Here are some ideas...
-With a PoD of 1400 I suppose you have time to invent vaccines, especially if you delay the discovery of the Americas.
-Having Cortes and Pizarro fail may discourage future colonial ventures. Then again, having these areas under Spanish rule as opposed to other European powers may help minimize settlement.
-The French are often said to be light colonizers as opposed to the English. A weaker England and a stronger, more colonial minded France may help limit settlement.
-No reformation would mean no New England, removing a major settlement colony. It would also remove the Huguenots. This might limit English colonialism to simply economic ventures like Virginia as opposed to trying to recreate Britain in the Americas.
-Greater trade could mean greater access to guns, allowing the natives the ability to resist colonialism and therefore settlement.
-OTL there were Europeans who would run off and join the natives. You may count them as settlers, but it might allow you to boost 'native' populations and strength while preserving their culture if this occurred more often.
While inoculation has been around since the 10th century in China and/or India, true vaccination against all of the diseases the Europeans brought would be difficult. I can see see it happening ahead of its time in the case of smallpox and it would certainly help save many lives, but measles and those others would be more difficult to fight off. That first wave though will definitely be terrible, especially if it brings a cocktail of diseases. Missionaries might try to vaccinate the natives in return for conversion?
The failure of Cortes and Pizarro would certainly help, Pizarro being the more likely of the two to fail since the Inca were located on difficult to navigate terrain. Cortes failing might only slow the destruction of the Aztec Empire, but it might better preserve the Nahuatl culture and maybe even preserve Tenochtitlan. The Inca might lose their northern lands, but if they can preserve their core areas in what is now Peru and Bolivia I would count that as meeting the challenge's requirements.

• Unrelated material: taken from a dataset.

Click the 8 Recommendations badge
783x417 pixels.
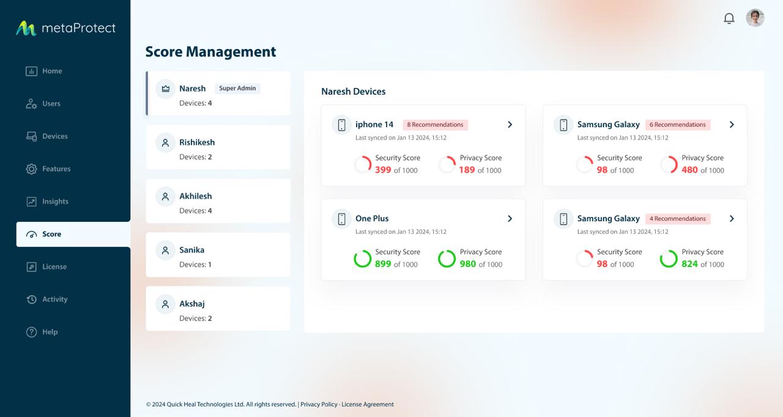436,125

Agreed that the French were lighter colonizers, but perhaps a weaker France and England would be more beneficial. Maybe if they expend most of their funds exhausting each other with war or intercontinental trade competition that North America does not cross their mind? Or at least, trade companies would prefer to settle the southern areas around the Caribbean as opposed to the North (Jamaica, Barbados, and Haiti Redux, except expanded)
Fascinating PoD with the No Reformation. It definitely would help in limiting the amount of settlers willing to go to New England. Would not have thought of that. But how do you prevent it, or perhaps contain it? It was very revolutionary and spread quite quickly.
Greater trade was what allowed the Iroquois to secure some power, allowing them to defeat their weaker neighbors through guns by trading for fur. But what comes then if the natives don't have a good to trade to the Europeans? Then they lack the economic power to request for guns. It would also require those guns to not be used against the Europeans for some time.
I would definitely count Europeans who joined the natives as natives if only because most tribes would expect them to take up their customs. It definitely boosts their population in terms of numbers; if they are lucky, they might even net a skilled artisan, a trader, or perhaps farmers who know how to grow Old World crops.
Here's one I've suggested before:
While I don't think Mansa Abubakari actually made it to the Americas, lets say as a counterfactual one of his ships makes it to the Americas. Are any of the sailors alive at this point? Doesn't matter. What matters is a stoway has survived, an Aedes aegypti mosquito carrying yellow fever virus. The mosquito flies out of the ship and lucks out by finding some hosts, a troop of monkeys on the beach. It bites them and infects them. Now introduced into its sylvatic cycle, where monkeys are infected by mosquitoes living in forest canopies, the disease spreads across South America into Central America. In some areas humans are infected incidentally by the disease cycle; in other places such as Mesoamerica, human populations are so dense that the virus establishes a human to human cycle of transmission. Either way, the sudden introduction of a large population that is naive to yellow fever-for example, an invading Spanish army-will result in an epidemic in the latitudes between Rio de Janeiro and Veracruz. Mass die-offs meet the would be invaders by the time the 16th century rolls in, and large parts of the European conquest are averted with no Black Death 2.0 involved.
This would definitely help stave off colonization if most of the people died to yellow fever. Though, if yellow fever gets carried across, why not malaria too? Or other mosquito-transmitted diseases for that matter.
Maybe just enough Norse colonization of North America’s Atlantic coast in the Middle Ages to introduce Old World diseases to the rest of the continent and recover demographically from the resultant plagues before other European powers show up?
Hmm, I feel like this has been discussed before, but it is doable to an extent. Trade was less developed in the Northeast than say, Mesoamerica, and even more so since the Vinland colony was located on Newfoundland, isolated from the rest of the continent. It would require a southern push. Maybe if Greenland is abandoned and they all fled to Vinland, and from there Nova Scotia, or the St. Lawrence Valley, maybe Massachusetts Bay? That would exponentially help spread the early wave of disease, though they might mutate differently from Old World versions of the disease.